Dennoch liebt er seinen Beruf, es sei ein gesunder Job mit viel Bewegung an der frischen Luft. Das E-Bike, das er seit ein paar Jahren als Dienstfahrzeug benutze, sei allerdings eine willkommene Erleichterung. Schon um halb sechs Uhr morgens fängt er freiwillig an, und weil er mit seiner Familie in der Eifel wohnt, steht er täglich schon um vier Uhr auf. Fertig ist er normalerweise um 15 Uhr, also nach neuneinhalb Stunden. Und dann ist manchmal noch nicht Schluss für ihn. Ein- bis zweimal in der Woche liefert er noch Getränke in seinem Quartier aus.

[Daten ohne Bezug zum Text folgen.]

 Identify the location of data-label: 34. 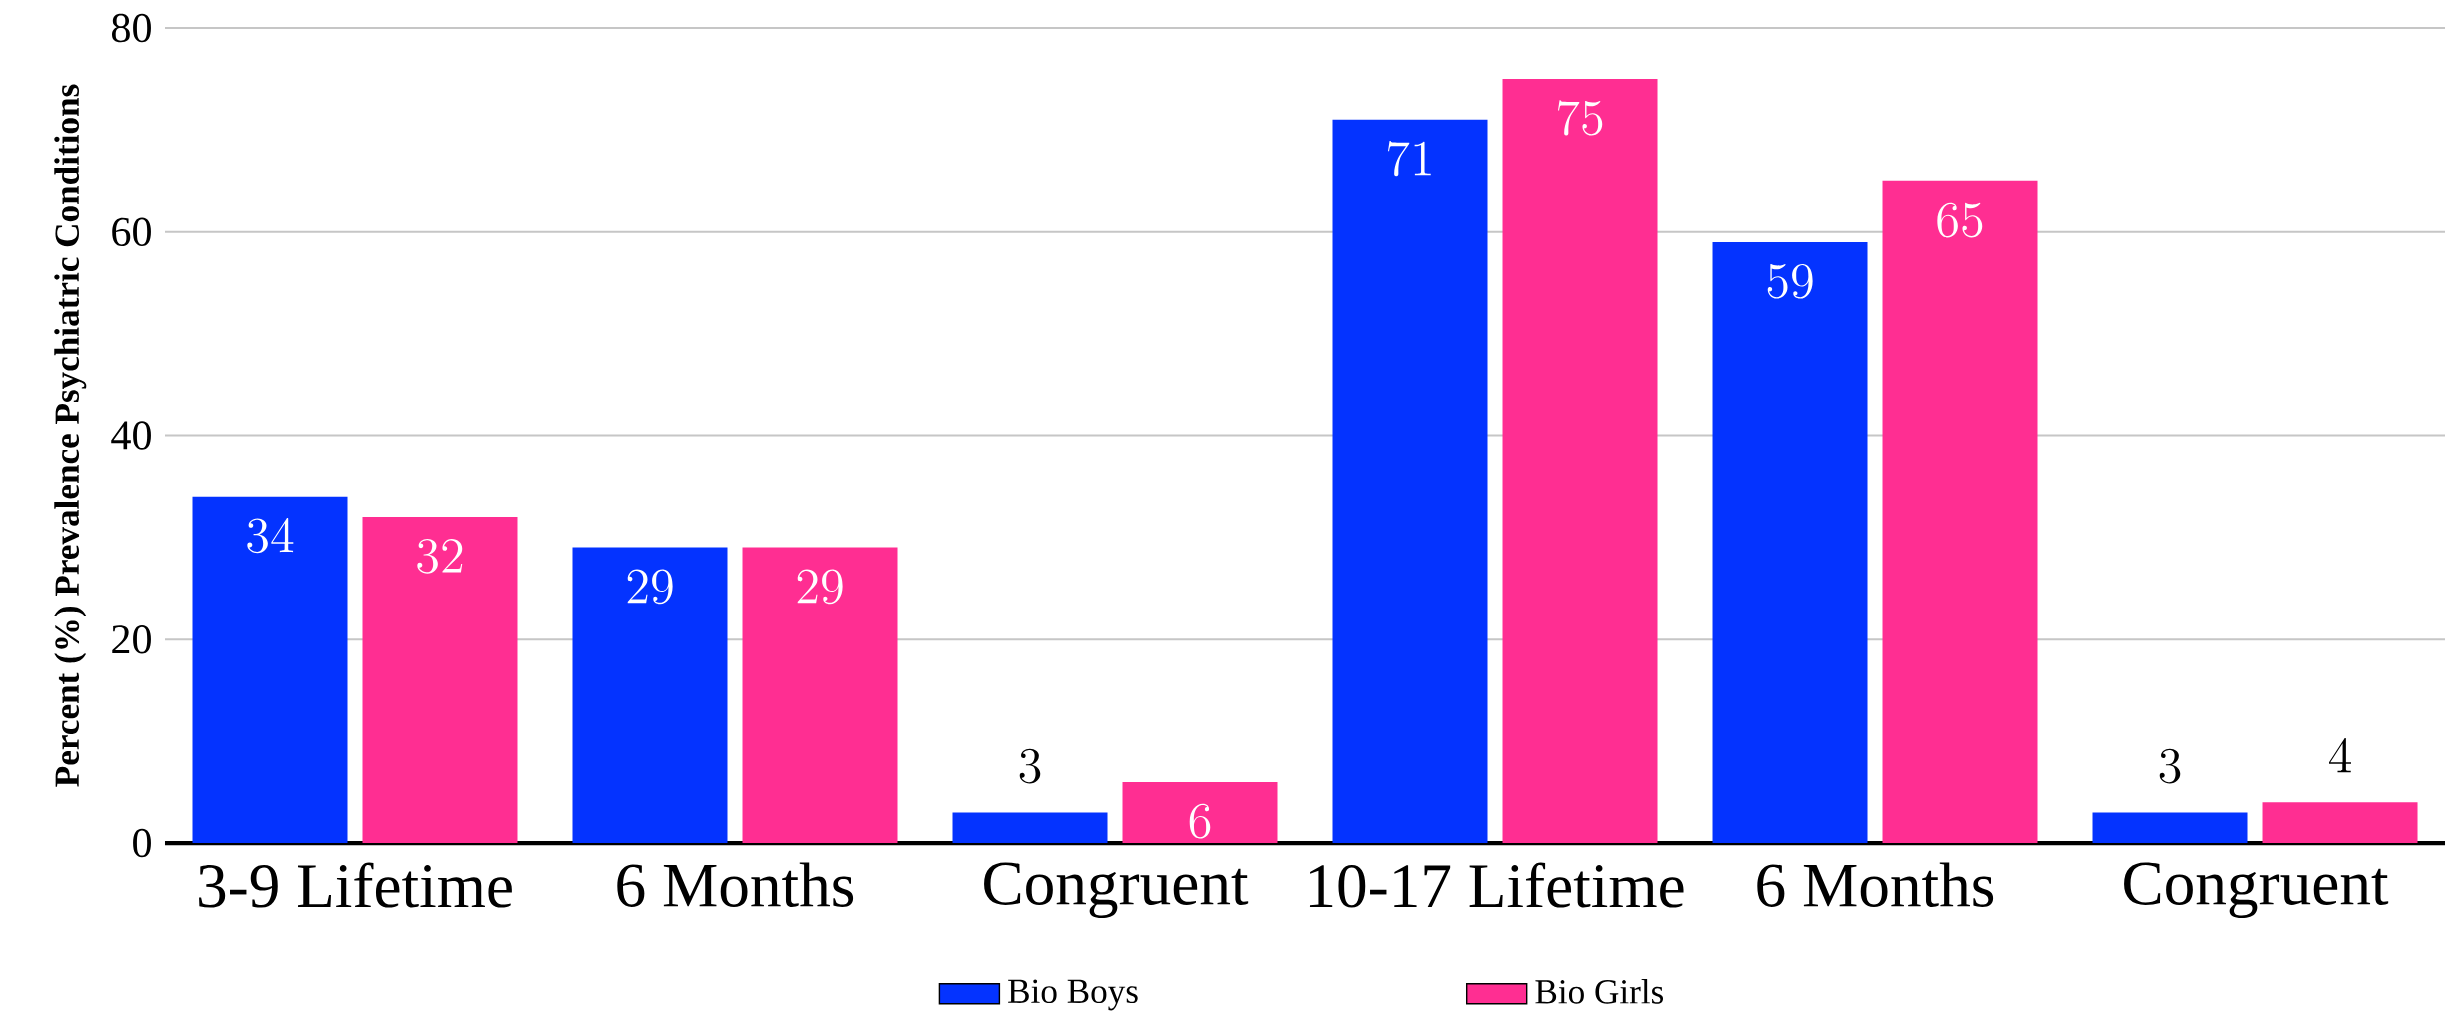
(270, 536).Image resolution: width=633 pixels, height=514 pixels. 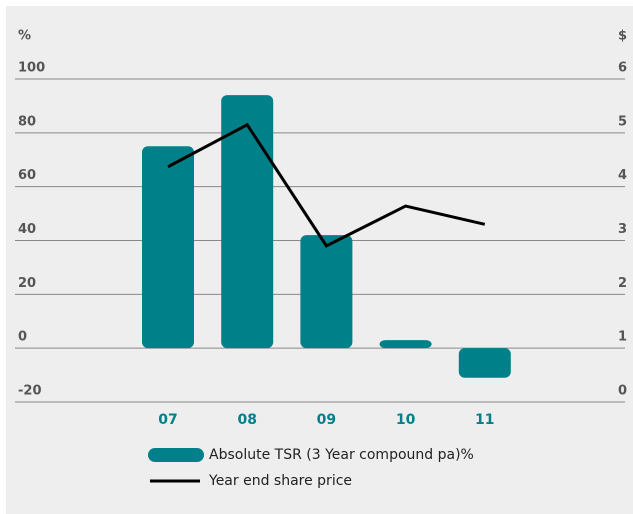 I want to click on y2-tick-label: 4, so click(x=622, y=176).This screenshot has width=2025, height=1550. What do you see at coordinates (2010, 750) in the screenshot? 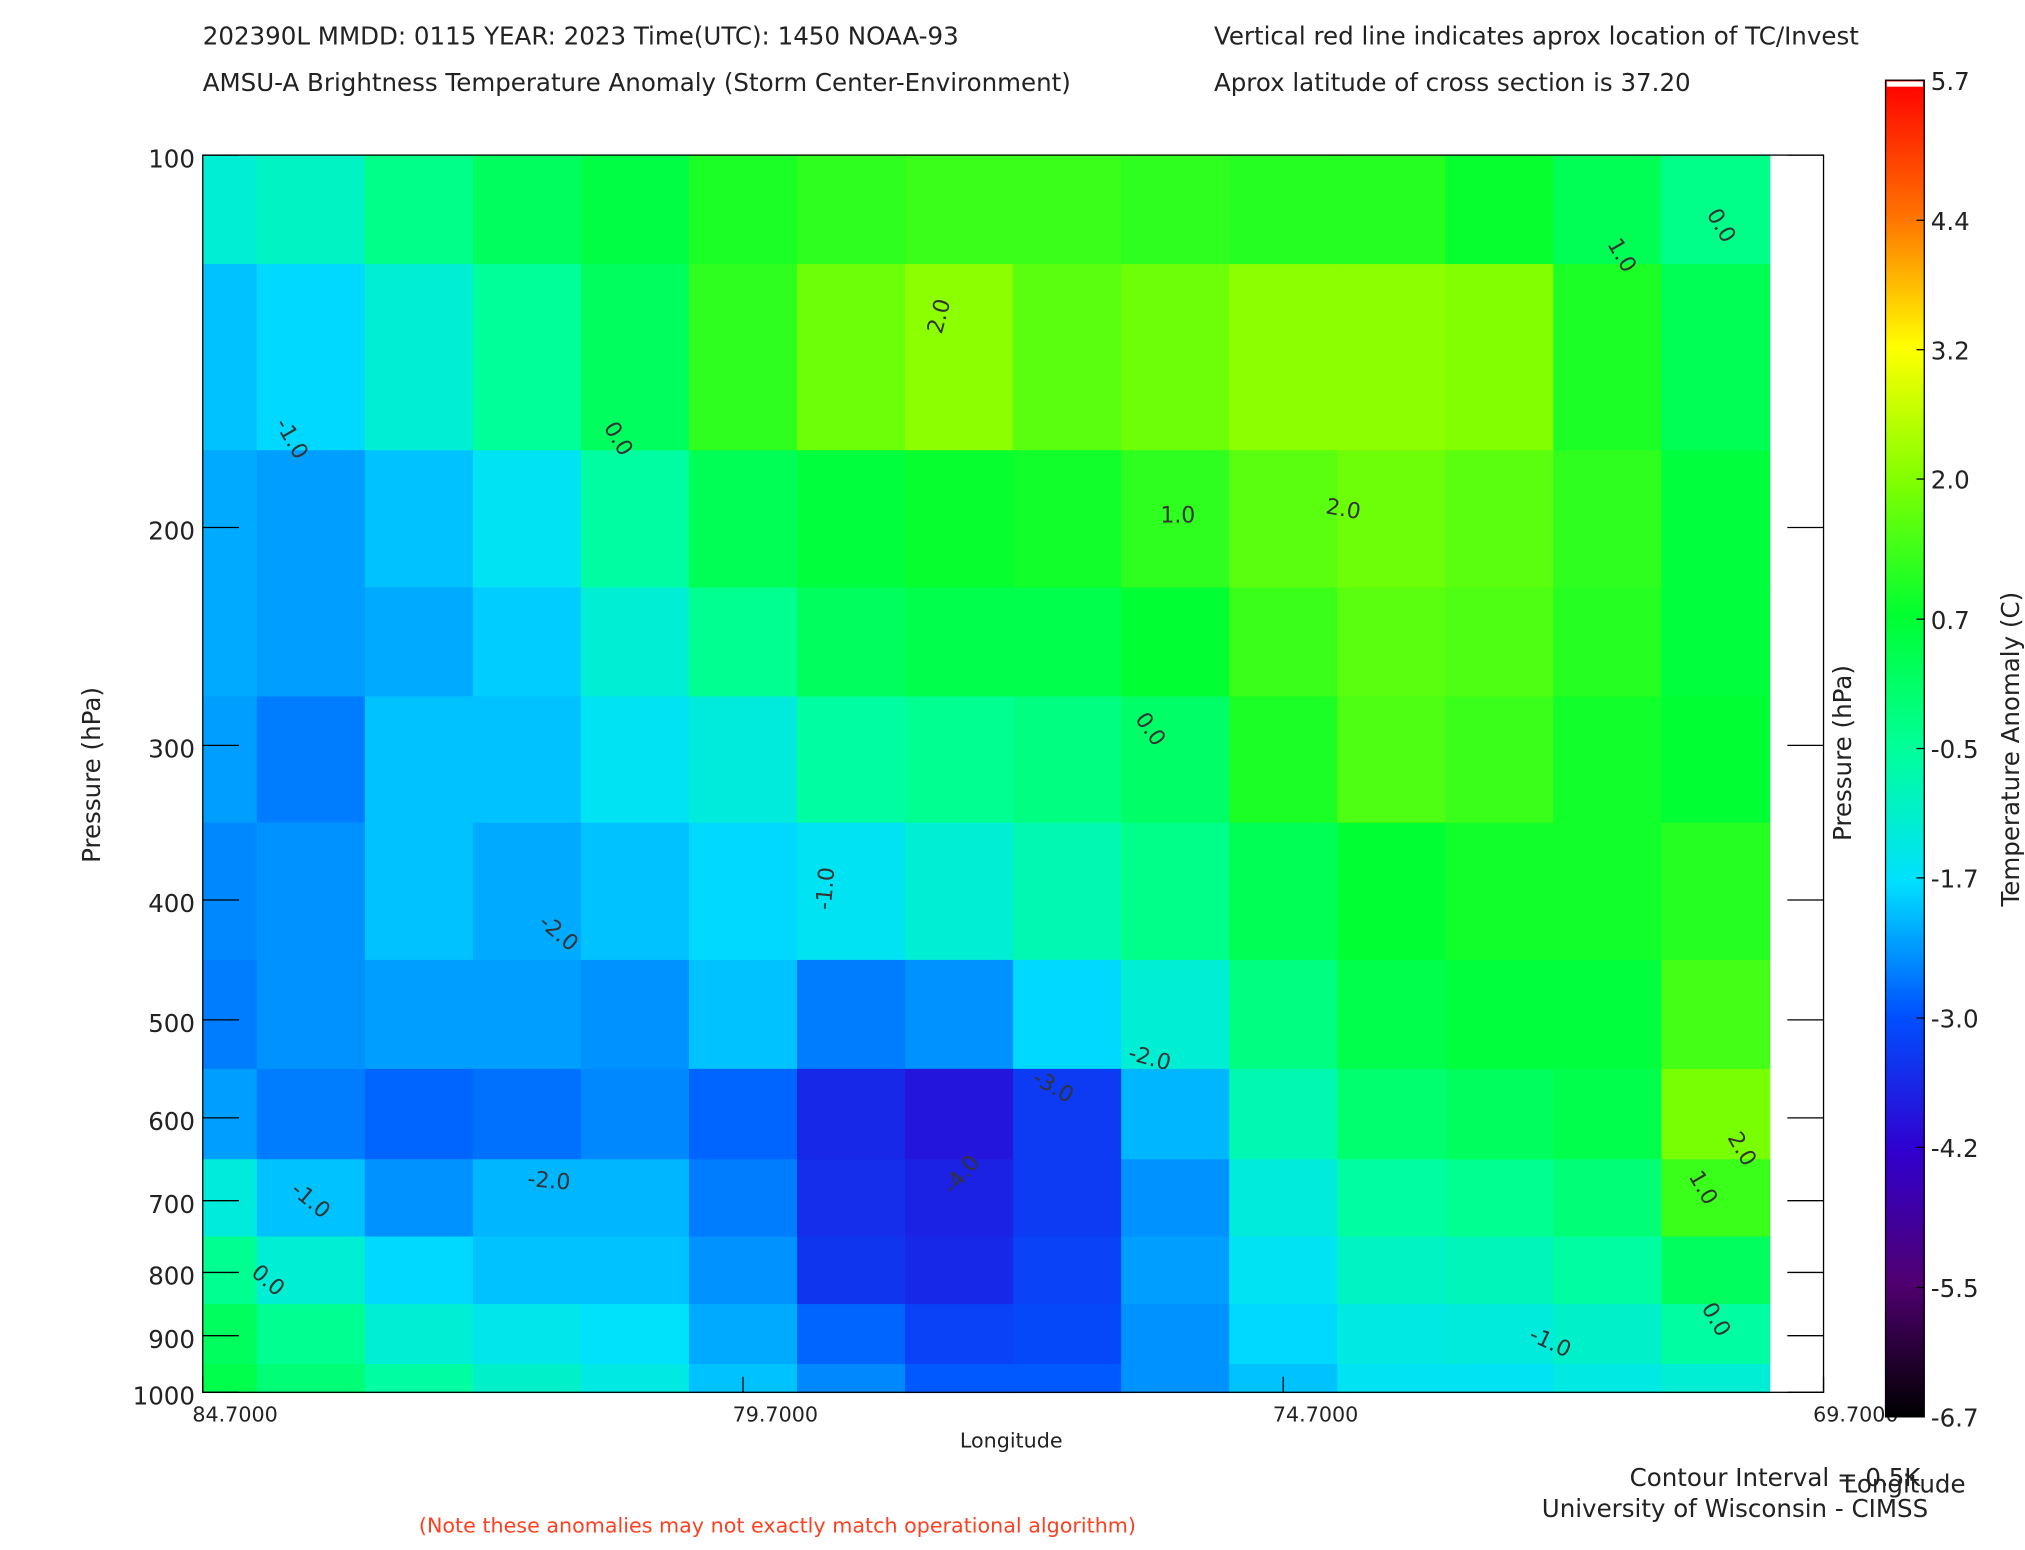
I see `colorbar-label: Temperature Anomaly (C)` at bounding box center [2010, 750].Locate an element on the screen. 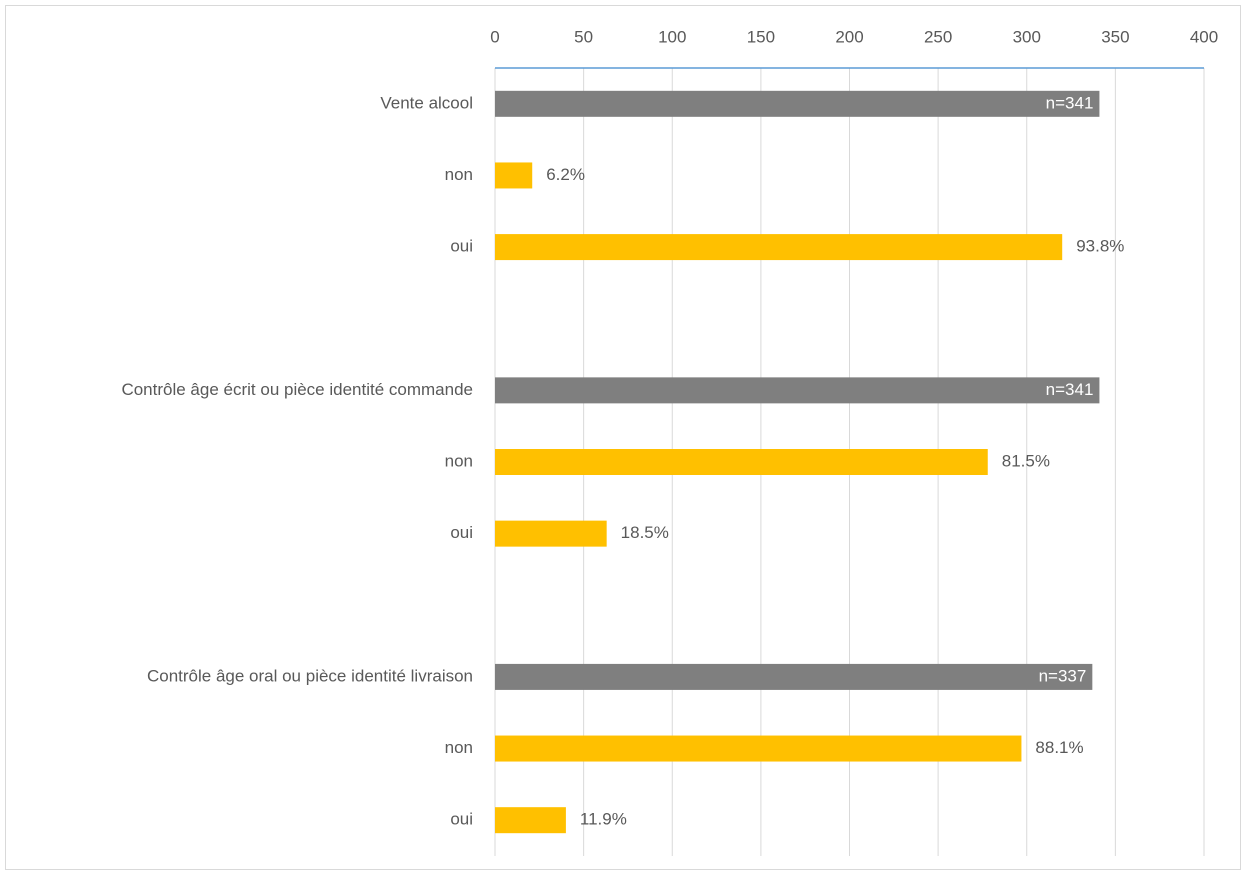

Sein neuer Zustellbezirk wird im Bereich Maternus- und Brückenstraße liegen. „Seinen“ Sürther Bezirk wird nach einer Umstrukturierung und Anpassung von einem Teilzeitmitarbeiter bedient, wie es bei der Deutschen Post heißt. Mona Bahnassawy hatte sich an das Unternehmen gewandt und nachgefragt, ob es möglich sei, Jürgen Langer bis zu seiner Rente noch im bisherigen Bereich zu behalten. Mit ihrer Anfrage hatte sie allerdings keinen Erfolg – zum Leidwesen der gesamten Nachbarschaft.